## WHAT YOU HAVE TO DO
In your answer, set down the records below exactly as they stand, omitting pictures.

## MATERIAL FOR THIS TASK
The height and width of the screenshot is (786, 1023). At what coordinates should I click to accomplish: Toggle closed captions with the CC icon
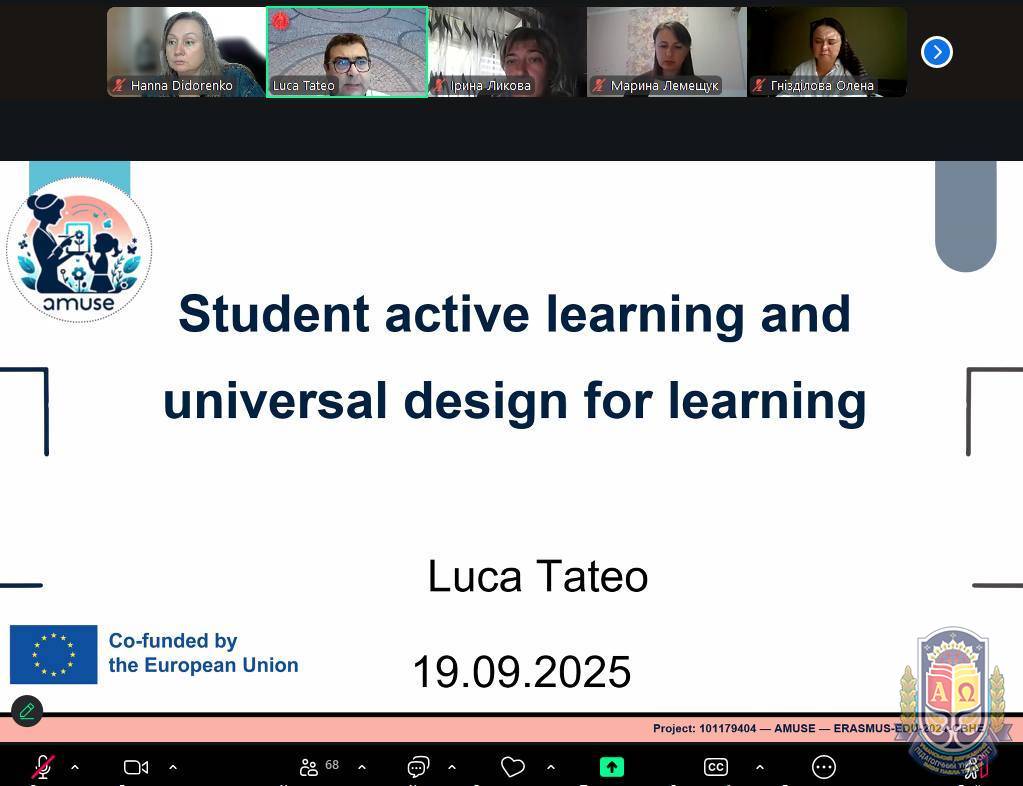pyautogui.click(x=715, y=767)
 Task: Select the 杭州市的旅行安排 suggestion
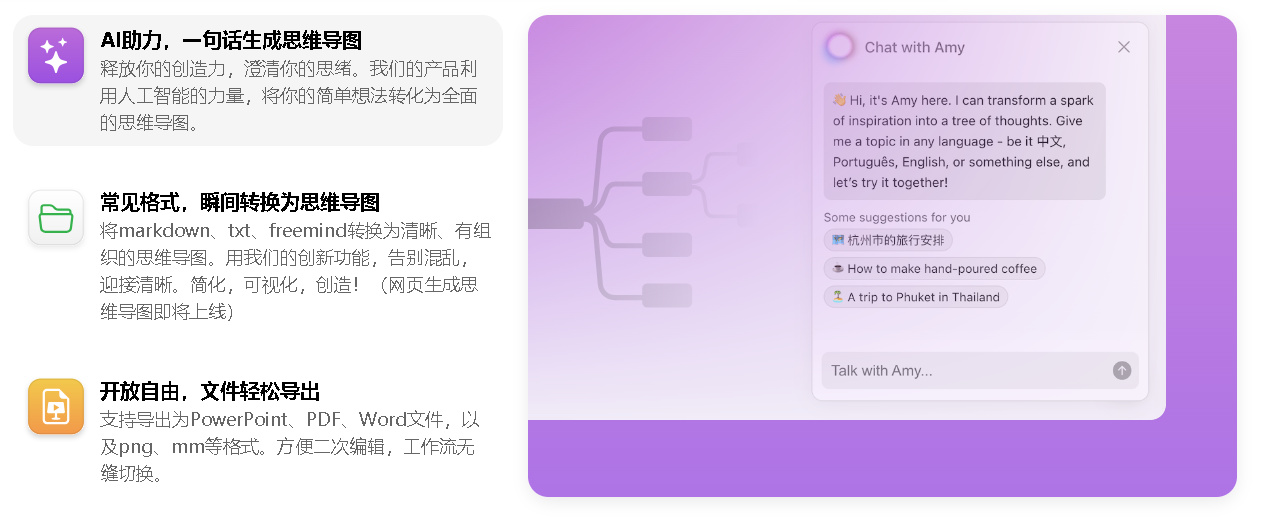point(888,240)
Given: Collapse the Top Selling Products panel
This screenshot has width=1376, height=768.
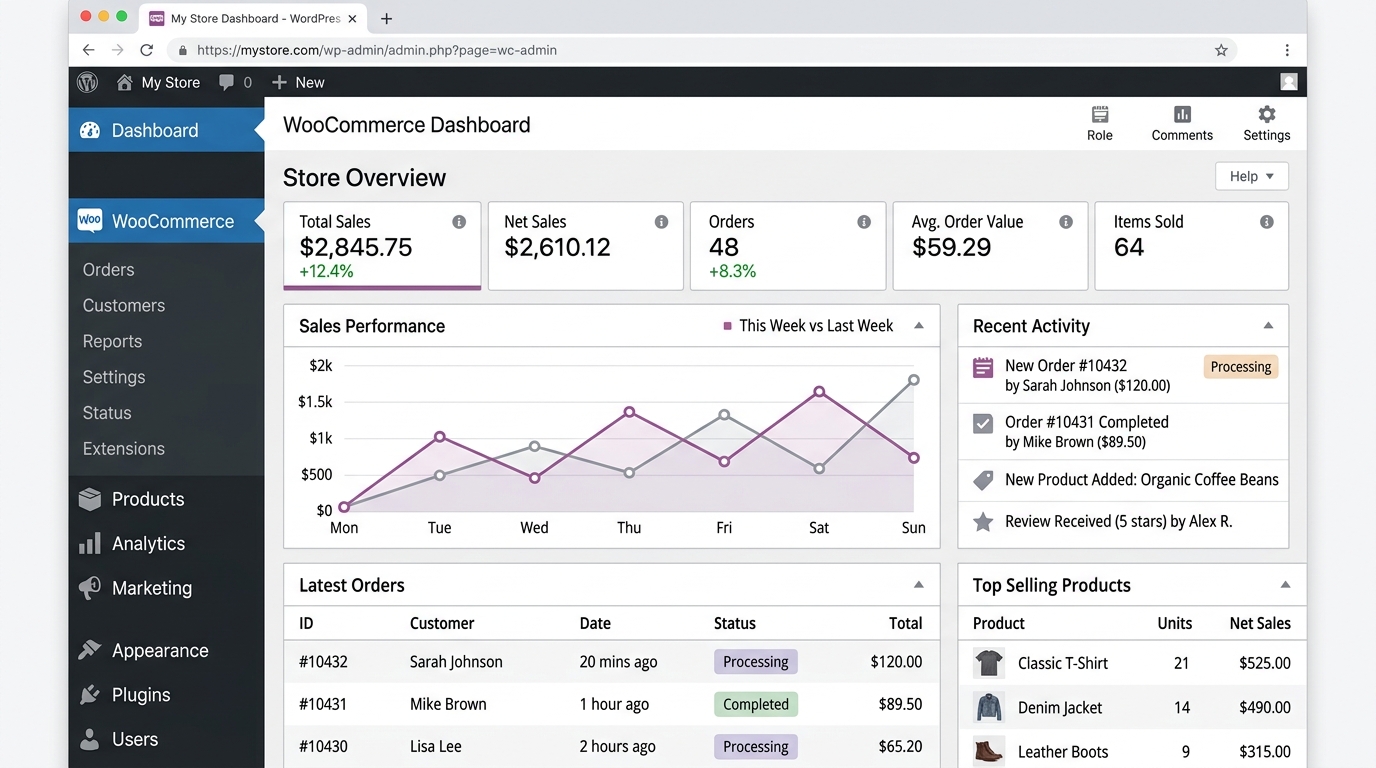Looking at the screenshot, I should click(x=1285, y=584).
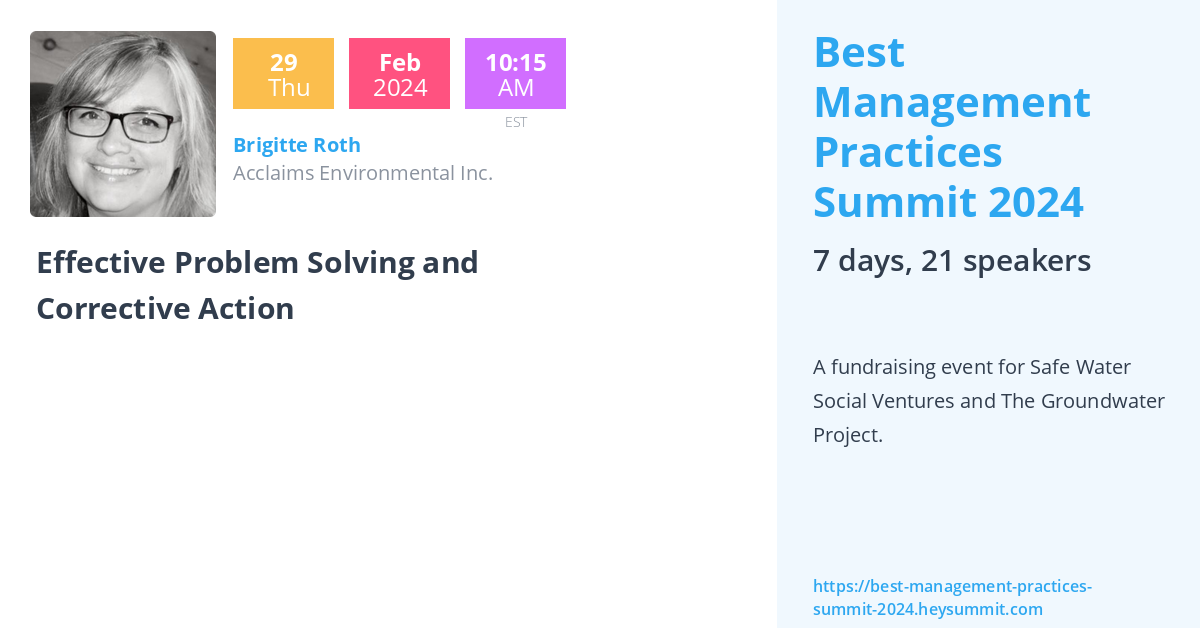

## TASK RESULT
The height and width of the screenshot is (786, 1023). At what coordinates should I click to accomplish: Toggle closed captions with the CC icon
pyautogui.click(x=715, y=767)
 Task: Select the 杭州市的旅行安排 suggestion
point(888,240)
Given: Collapse the Top Selling Products panel
This screenshot has width=1376, height=768.
Looking at the screenshot, I should click(x=1285, y=584).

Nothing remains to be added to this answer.